=== WHAT THE TASK REQUIRES ===
Count the lines below that contain the word "perform", and reply with the number alone.
-*-
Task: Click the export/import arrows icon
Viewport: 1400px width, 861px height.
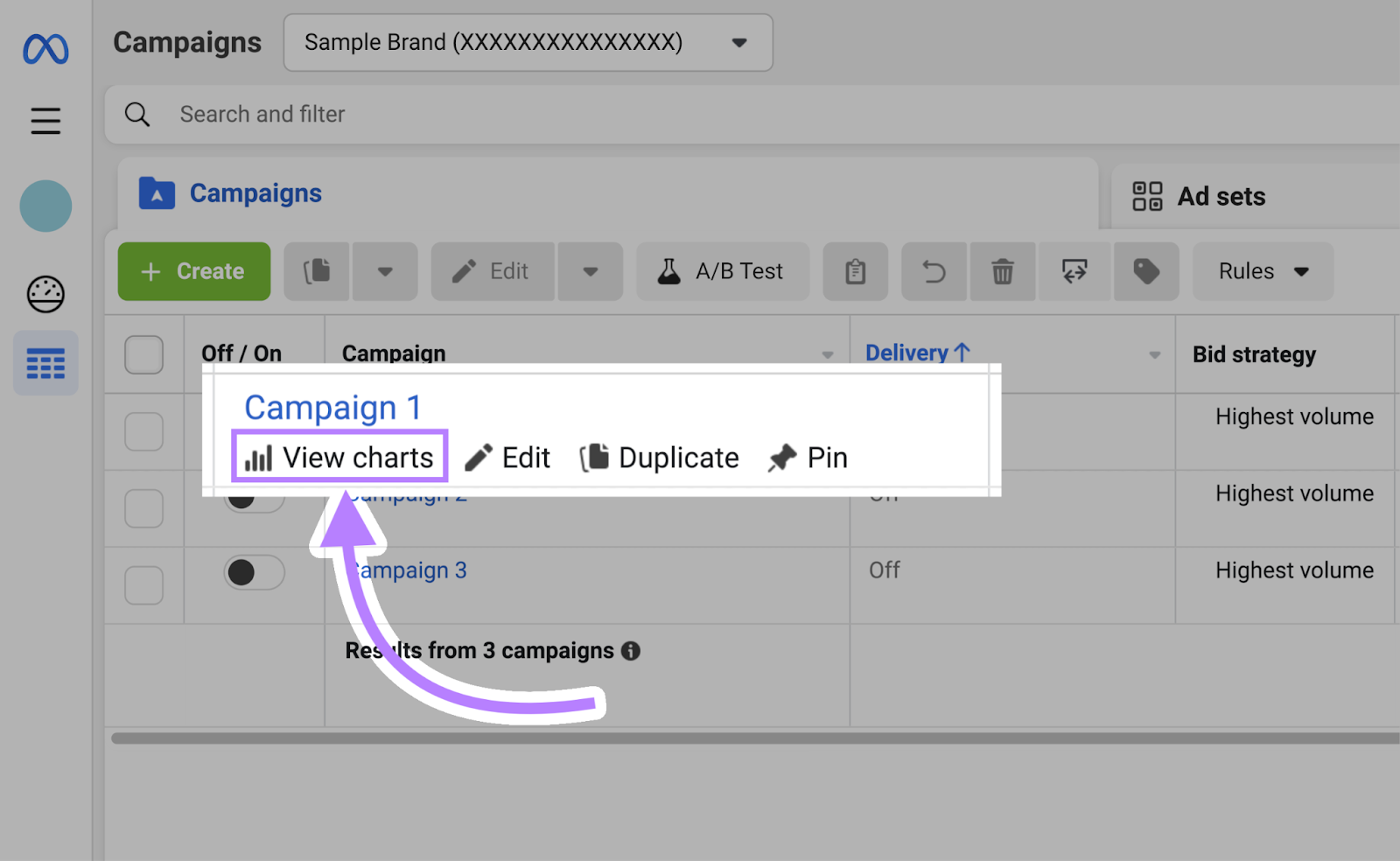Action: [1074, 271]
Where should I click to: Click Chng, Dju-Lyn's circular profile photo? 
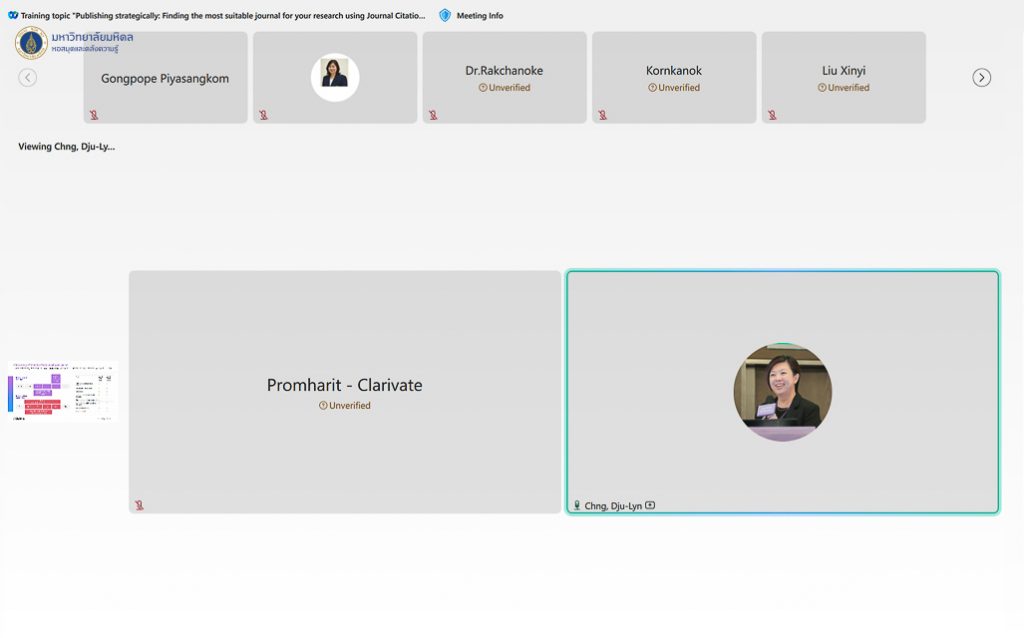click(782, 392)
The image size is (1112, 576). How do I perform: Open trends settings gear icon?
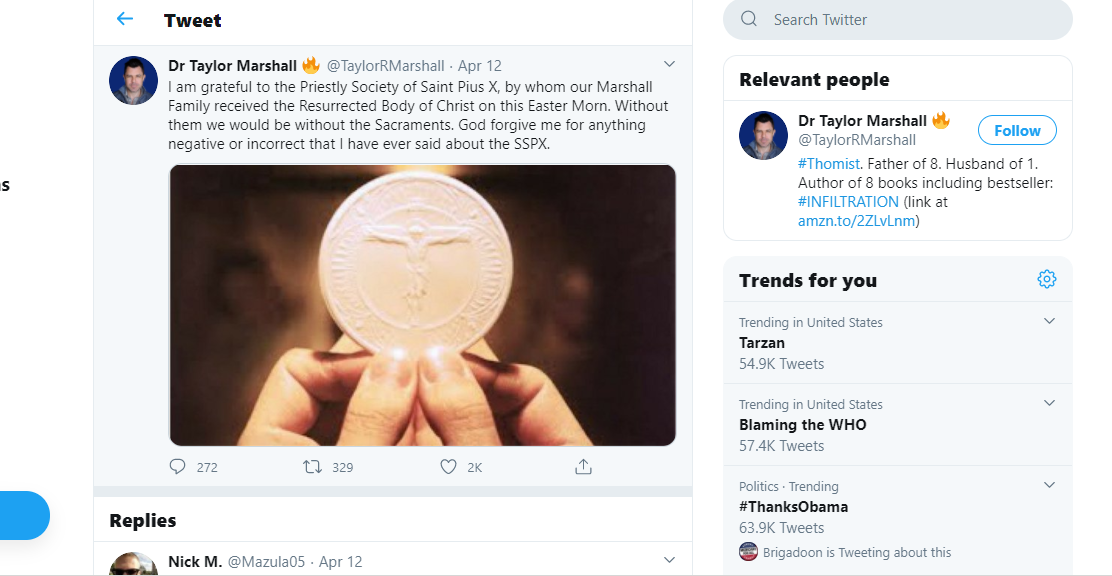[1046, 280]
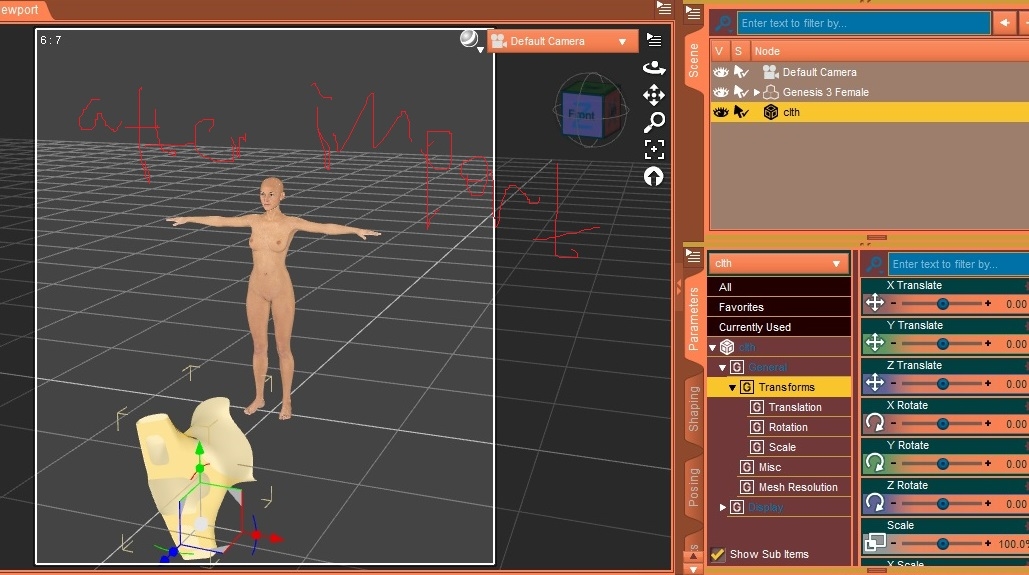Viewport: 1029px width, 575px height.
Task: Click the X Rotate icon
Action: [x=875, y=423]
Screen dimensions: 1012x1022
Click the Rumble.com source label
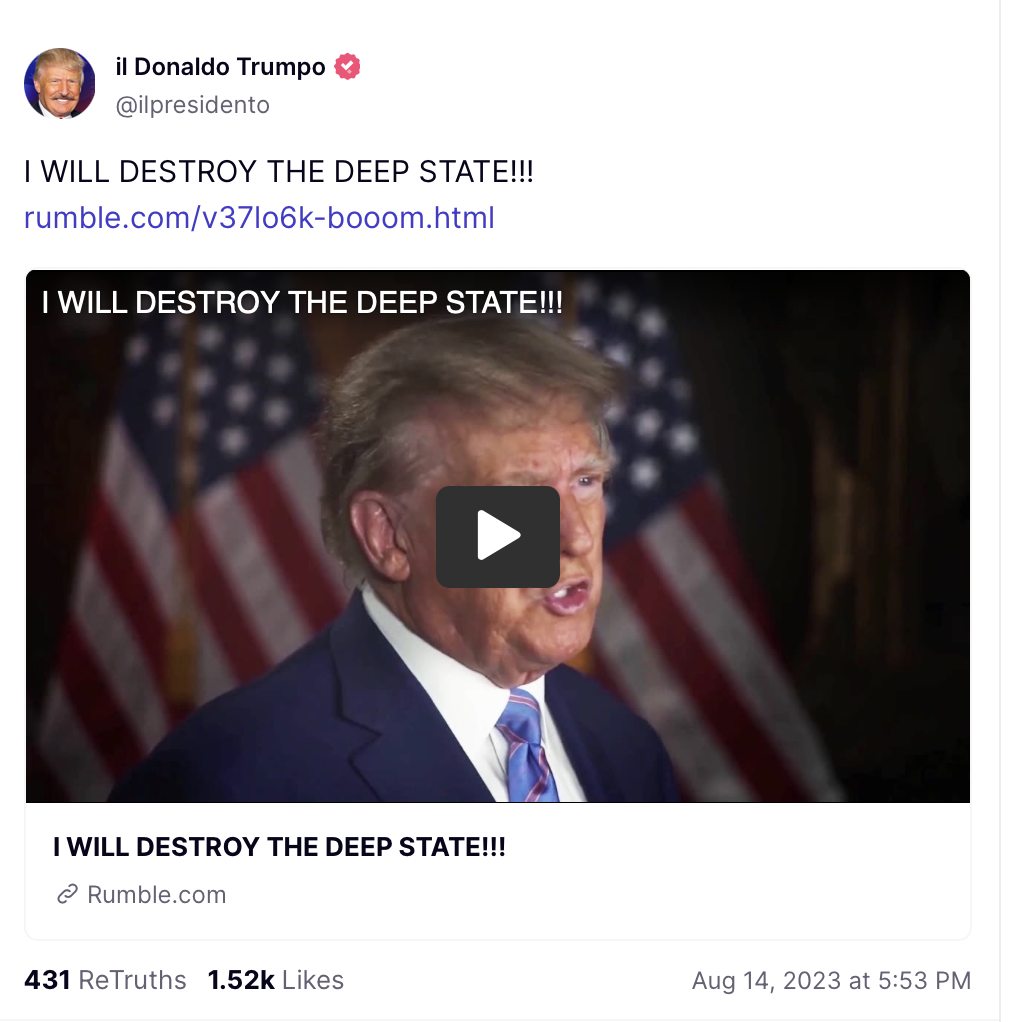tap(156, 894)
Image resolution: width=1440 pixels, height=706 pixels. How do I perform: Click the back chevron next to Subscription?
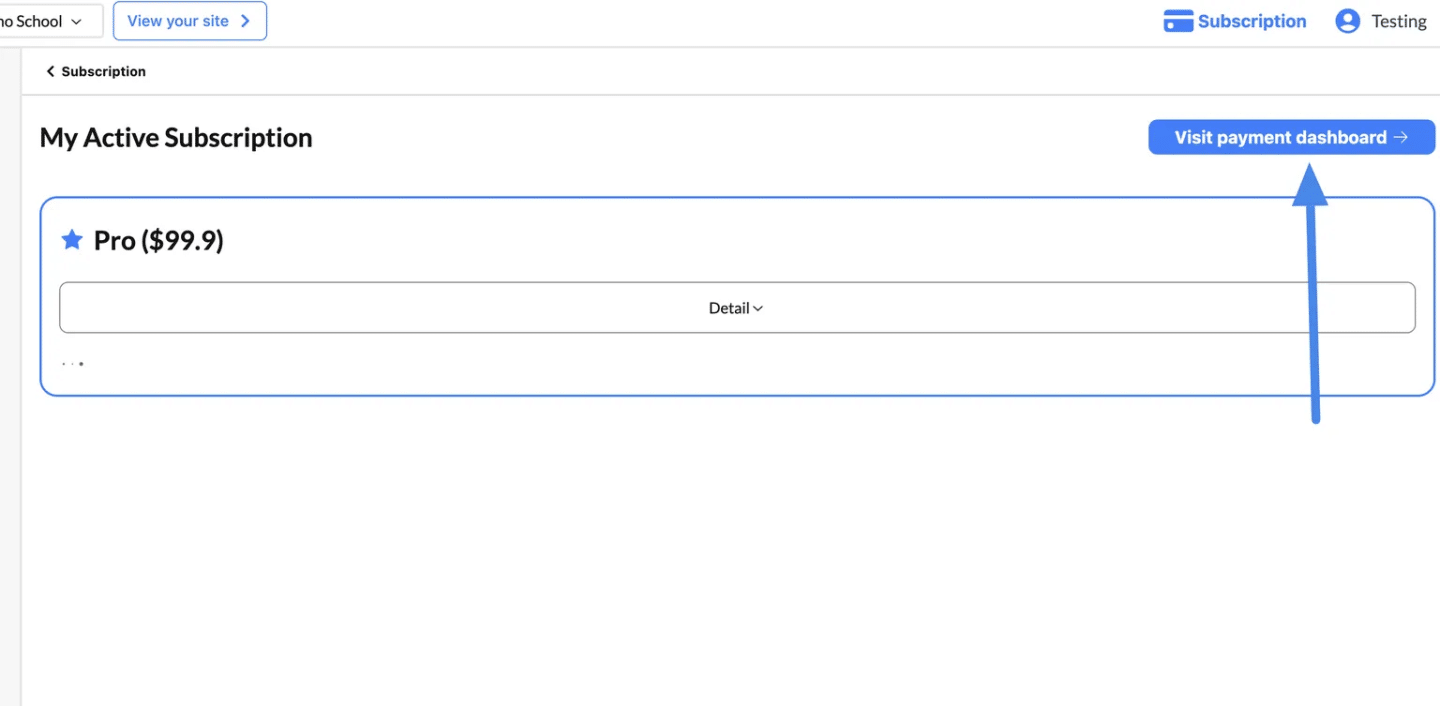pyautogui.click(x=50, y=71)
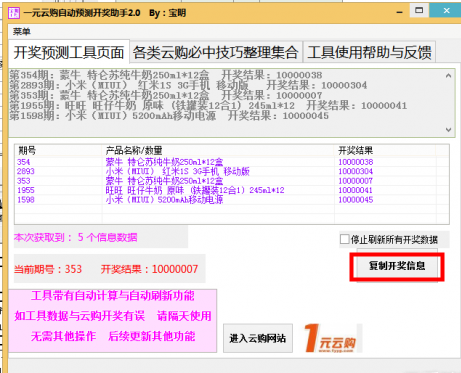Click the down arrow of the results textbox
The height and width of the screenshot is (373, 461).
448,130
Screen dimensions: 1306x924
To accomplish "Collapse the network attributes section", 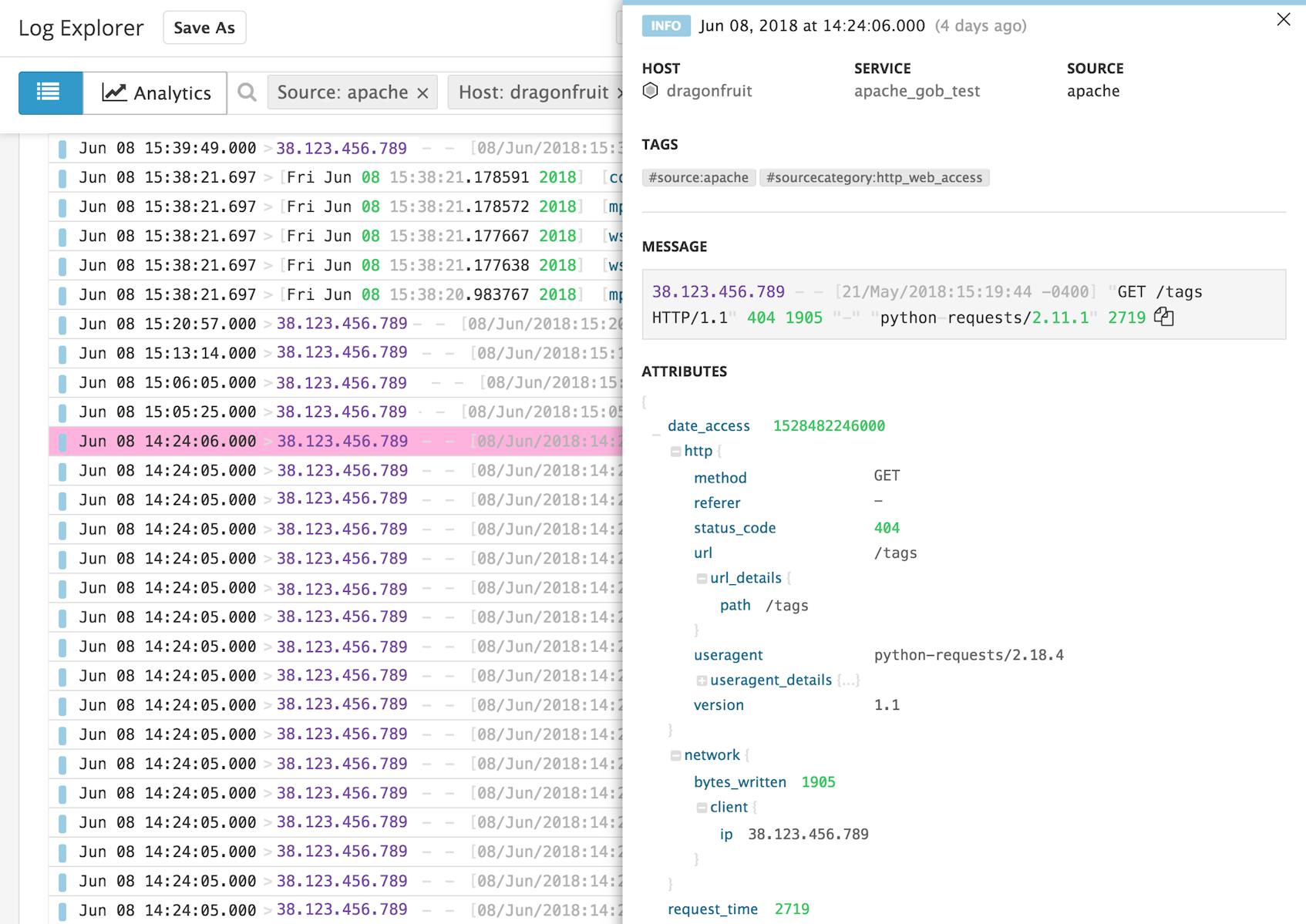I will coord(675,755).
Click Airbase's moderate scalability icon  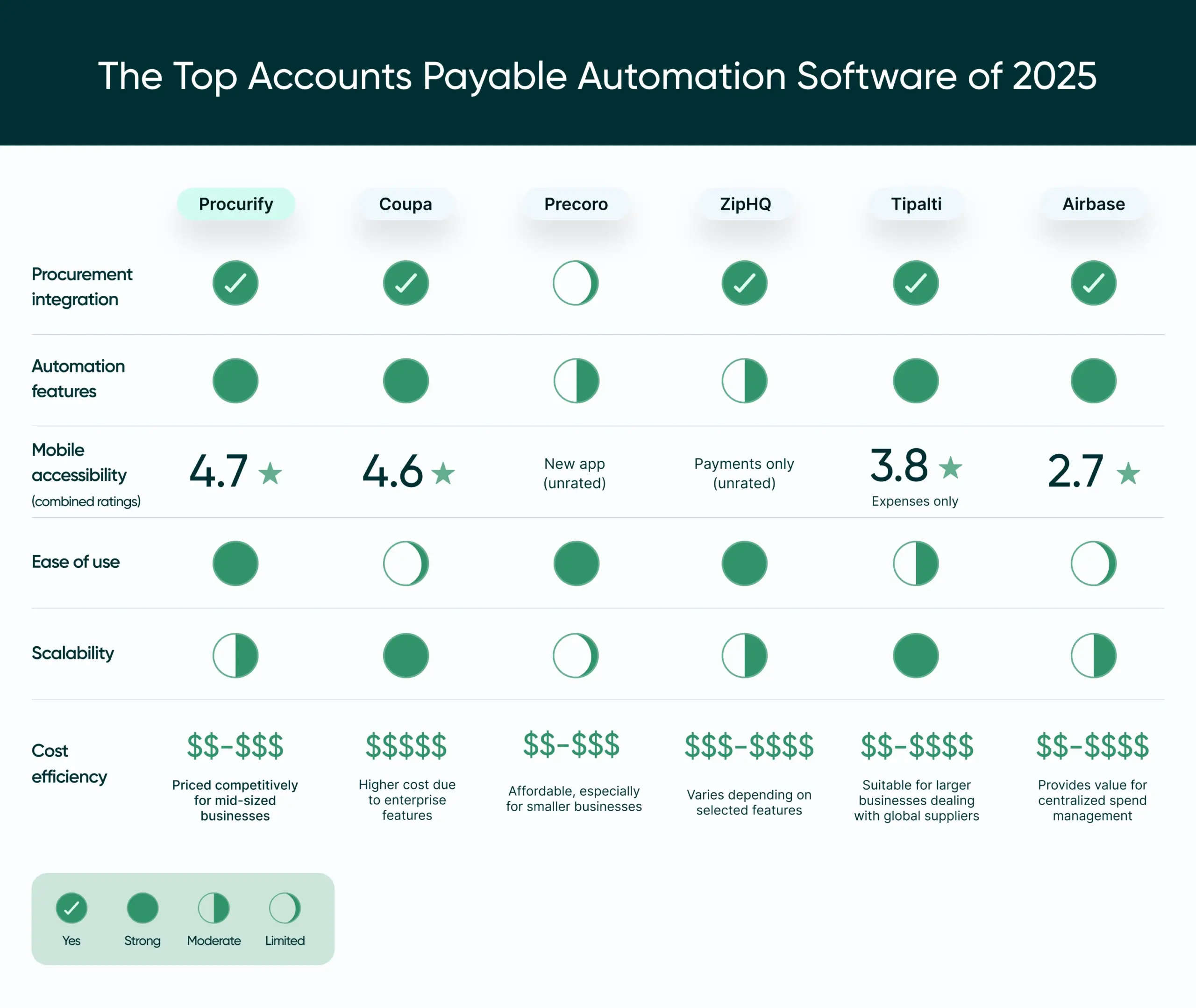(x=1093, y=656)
-*-
=== SOLUTION ===
2